Ай-гун, правитель Лу, говорил Конфуцию:
— В царстве Вэй жил один уродец, которого так и звали Урод То. Молодые люди, приходившие к нему, чтили его так высоко, что не могли заставить себя покинуть его дом. Девушки, которым доводилось его видеть, говорили отцу и матери, что скорее пойдут к нему в наложницы, чем станут женой кого-то другого. И таких были десятки. Никто никогда не слышал, чтобы он сказал что-то такое, чего никто не знал. Он всегда лишь соглашался с другими — и не более того. Не было у него ни державной власти, позволяющей спасать людей от гибели, ни огромных богатств, дарующих людям благоденствие. Вот такой он был человек: обликом настолько безобразен, что мог напугать кого угодно, в разговоре всегда готовый согласиться со всеми и ничего не говоривший от себя, в познаниях своих вполне заурядный. И, тем не менее, дикие звери спаривались там, где ступала его нога. Нет, он точно был человек необыкновенный! Я пригласил его к себе, чтобы хорошенько рассмотреть, и увидел, что он и в самом деле так уродлив, что мог бы напугать кого угодно. Он остался в моей свите, и не прошло месяца, как я стал приглядываться к нему всерьёз. А ещё через год он пользовался моим полным доверием. Когда моё государство осталось без первого советника, я назначил его на эту должность. Он принял это назначение после долгих раздумий и поблагодарил меня сдержанно, как если бы отклонял моё предложение. Такой он был странный! В конце концов, он взял в руки бразды правления, но вскоре покинул мой двор. Я был так опечален, словно похоронил близкого человека, и рядом со мной не осталось никого, с кем я мог бы разделить радость обладания целым царством. Что же он был за человек?
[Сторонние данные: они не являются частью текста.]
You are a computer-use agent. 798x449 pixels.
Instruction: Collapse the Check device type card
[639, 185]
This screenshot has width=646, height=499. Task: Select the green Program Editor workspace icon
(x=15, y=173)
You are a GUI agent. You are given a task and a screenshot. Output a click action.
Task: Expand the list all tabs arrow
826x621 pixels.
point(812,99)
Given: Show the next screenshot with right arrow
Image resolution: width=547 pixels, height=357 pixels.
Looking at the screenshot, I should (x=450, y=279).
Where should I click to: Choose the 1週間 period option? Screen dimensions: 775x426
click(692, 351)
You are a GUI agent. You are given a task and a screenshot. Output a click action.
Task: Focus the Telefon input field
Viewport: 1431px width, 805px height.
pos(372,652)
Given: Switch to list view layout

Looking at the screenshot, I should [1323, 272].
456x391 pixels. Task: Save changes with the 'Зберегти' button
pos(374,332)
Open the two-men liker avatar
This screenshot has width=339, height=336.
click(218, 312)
— Я расскажу вам одну историю из своей жизни, — ответил Конфуций. — Однажды я был послан с поручением в царство Чу и увидел, как маленькие поросята пробовали сосать мёртвую мать. Очень скоро они оставили её и разбрелись кто куда. Так произошло потому, что они не узнавали в мёртвой матери себя, не видели в ней существа того же рода. В своей матери они любили не просто её тело, а то, что делало это тело одушевлённым. Воинам, погибшим в битве, не требуются роскошные гробы. Человек, которому в наказание отсекли обе ноги, охотно одолжит вам туфли. Ибо все они уже лишились того, что делало их важными в этом мире. Когда девушка входит в покои Сына Неба, ей не срезают ногти и не протыкают уши. Тот, кто взял себе новую жену, не является ко двору государя и не выполняет служебных поручений. Уж если мы настолько заботимся о сохранности своего тела, тем более надлежит заботиться о сбережении своих жизненных свойств! Ну а Урод То внушает к себе доверие прежде чем вымолвит слово, приобретает расположение других, не оказав им никаких услуг, побуждает правителя вверить его попечению целое царство и притом заставляет державного владыку опасаться, что не примет его предложения. Нет сомнения, он один из тех, в ком талант не имеет изъяна, вот только его жизненные свойства не вполне воплотились в его телесном облике.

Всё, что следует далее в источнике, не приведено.